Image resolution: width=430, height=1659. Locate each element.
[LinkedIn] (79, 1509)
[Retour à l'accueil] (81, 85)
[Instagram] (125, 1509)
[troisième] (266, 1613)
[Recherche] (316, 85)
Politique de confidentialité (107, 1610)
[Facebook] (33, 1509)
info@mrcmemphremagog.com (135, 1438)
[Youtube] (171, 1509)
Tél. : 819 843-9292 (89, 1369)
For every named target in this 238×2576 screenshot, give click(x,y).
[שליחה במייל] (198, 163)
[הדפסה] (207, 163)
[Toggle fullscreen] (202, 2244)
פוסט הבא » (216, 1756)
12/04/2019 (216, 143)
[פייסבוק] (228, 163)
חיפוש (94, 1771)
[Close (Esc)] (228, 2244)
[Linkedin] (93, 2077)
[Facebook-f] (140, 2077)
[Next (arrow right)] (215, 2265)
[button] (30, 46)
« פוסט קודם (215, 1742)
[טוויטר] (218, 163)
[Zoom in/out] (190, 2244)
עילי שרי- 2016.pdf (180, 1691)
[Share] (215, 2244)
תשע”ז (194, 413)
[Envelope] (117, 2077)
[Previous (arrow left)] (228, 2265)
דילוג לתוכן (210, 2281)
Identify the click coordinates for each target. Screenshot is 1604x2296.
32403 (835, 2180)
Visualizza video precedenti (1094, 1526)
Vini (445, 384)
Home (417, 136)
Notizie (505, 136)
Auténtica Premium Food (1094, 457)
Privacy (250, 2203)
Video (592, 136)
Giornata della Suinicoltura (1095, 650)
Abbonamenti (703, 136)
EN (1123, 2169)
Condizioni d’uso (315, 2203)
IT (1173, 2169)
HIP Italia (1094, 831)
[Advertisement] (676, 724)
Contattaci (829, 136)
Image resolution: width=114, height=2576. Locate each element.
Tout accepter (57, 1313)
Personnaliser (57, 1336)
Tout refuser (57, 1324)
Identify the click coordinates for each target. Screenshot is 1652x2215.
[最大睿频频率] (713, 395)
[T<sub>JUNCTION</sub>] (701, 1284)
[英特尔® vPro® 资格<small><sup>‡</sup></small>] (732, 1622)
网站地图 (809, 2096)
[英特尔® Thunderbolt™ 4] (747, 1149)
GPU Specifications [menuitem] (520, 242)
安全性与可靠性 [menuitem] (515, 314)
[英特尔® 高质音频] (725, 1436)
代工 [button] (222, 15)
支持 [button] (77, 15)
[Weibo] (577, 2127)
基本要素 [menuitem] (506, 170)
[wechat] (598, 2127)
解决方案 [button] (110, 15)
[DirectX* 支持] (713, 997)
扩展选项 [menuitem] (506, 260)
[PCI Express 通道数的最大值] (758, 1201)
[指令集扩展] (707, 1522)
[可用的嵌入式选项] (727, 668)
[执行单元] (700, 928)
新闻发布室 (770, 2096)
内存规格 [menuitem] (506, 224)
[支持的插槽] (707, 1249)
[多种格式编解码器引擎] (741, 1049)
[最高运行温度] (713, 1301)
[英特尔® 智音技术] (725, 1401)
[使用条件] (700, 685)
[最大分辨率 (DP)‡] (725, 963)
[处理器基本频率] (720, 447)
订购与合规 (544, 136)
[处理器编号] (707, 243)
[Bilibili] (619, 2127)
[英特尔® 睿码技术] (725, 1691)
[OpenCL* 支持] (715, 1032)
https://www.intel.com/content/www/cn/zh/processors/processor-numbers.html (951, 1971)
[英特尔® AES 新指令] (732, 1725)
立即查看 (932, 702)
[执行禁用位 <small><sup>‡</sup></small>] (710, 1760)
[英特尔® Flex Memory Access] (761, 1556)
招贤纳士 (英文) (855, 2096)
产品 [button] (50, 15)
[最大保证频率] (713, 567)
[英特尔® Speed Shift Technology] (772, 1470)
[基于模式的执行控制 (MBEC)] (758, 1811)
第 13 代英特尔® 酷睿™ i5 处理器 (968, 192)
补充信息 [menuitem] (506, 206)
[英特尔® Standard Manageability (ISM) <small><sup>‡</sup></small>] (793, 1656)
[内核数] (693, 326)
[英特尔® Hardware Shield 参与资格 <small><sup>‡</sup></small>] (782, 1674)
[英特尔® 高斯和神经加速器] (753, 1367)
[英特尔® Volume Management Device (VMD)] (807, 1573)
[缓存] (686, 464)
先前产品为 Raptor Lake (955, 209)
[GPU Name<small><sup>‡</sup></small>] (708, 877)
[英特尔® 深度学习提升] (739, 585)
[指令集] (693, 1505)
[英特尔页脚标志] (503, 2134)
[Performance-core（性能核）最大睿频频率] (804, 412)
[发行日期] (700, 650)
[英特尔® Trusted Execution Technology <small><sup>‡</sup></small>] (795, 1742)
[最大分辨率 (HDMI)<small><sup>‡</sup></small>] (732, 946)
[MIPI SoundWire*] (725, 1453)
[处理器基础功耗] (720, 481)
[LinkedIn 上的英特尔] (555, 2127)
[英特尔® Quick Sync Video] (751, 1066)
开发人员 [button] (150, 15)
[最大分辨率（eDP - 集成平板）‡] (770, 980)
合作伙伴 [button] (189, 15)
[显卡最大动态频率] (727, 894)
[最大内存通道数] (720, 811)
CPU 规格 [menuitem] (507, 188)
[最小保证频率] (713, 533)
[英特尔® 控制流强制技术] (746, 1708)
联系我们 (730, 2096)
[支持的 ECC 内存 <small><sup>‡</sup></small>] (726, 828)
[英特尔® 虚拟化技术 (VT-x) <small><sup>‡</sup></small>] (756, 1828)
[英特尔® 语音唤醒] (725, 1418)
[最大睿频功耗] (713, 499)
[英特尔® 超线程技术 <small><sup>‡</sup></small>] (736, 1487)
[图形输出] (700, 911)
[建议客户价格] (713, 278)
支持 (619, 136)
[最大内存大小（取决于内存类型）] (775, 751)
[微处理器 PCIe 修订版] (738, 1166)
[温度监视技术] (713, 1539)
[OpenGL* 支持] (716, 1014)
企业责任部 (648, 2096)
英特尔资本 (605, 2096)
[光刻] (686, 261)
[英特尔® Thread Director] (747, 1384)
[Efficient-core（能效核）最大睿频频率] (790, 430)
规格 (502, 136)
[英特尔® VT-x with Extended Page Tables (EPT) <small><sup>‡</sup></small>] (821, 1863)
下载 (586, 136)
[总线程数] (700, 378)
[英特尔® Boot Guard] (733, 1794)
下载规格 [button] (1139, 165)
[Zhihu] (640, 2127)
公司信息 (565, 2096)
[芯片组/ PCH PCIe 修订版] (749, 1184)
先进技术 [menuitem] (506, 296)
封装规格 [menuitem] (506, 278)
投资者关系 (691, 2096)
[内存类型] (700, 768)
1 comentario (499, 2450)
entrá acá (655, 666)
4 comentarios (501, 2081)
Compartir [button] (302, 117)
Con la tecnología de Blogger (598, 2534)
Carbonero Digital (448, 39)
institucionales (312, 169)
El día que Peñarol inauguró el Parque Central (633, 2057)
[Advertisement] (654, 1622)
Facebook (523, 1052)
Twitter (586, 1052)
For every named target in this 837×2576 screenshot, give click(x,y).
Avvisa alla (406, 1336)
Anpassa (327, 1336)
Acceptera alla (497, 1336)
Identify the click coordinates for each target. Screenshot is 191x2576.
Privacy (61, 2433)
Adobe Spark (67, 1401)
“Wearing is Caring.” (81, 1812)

= = =

**What this task involves**:
From the data above, return every line from the line that has "[总线程数] (700, 378)" up to and including the line that has "Twitter (586, 1052)", exactly.

**Answer to this exercise**:
[总线程数] (700, 378)
[英特尔® Boot Guard] (733, 1794)
下载规格 [button] (1139, 165)
[Zhihu] (640, 2127)
公司信息 (565, 2096)
[芯片组/ PCH PCIe 修订版] (749, 1184)
先进技术 [menuitem] (506, 296)
封装规格 [menuitem] (506, 278)
投资者关系 (691, 2096)
[内存类型] (700, 768)
1 comentario (499, 2450)
entrá acá (655, 666)
4 comentarios (501, 2081)
Compartir [button] (302, 117)
Con la tecnología de Blogger (598, 2534)
Carbonero Digital (448, 39)
institucionales (312, 169)
El día que Peñarol inauguró el Parque Central (633, 2057)
[Advertisement] (654, 1622)
Facebook (523, 1052)
Twitter (586, 1052)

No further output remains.